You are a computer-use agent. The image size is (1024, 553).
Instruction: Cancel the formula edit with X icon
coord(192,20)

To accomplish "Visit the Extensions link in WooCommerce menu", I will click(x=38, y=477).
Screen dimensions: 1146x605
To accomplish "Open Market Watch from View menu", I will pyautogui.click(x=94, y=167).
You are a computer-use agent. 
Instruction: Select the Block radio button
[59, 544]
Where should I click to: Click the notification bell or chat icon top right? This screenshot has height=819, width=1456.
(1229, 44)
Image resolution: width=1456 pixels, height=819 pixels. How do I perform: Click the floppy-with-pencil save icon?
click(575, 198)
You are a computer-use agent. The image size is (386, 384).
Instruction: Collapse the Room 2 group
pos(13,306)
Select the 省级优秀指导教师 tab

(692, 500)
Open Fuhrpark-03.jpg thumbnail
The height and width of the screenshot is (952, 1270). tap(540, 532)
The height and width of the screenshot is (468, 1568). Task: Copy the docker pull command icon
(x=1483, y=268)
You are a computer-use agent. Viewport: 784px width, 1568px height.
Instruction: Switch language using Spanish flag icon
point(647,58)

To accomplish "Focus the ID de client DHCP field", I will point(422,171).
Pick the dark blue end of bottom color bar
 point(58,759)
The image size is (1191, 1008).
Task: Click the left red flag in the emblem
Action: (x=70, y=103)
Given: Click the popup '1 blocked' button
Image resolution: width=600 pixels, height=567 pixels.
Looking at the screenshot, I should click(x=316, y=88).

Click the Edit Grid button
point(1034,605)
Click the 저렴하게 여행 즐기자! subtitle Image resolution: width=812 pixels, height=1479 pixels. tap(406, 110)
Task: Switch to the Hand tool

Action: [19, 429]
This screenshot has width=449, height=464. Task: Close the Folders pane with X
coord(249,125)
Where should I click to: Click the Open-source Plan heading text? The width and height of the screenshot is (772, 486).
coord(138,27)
--
== Exercise objective ==
Across all the entries above, count each line that has the word "agent" in it, and give only the count.

== Task response ==
4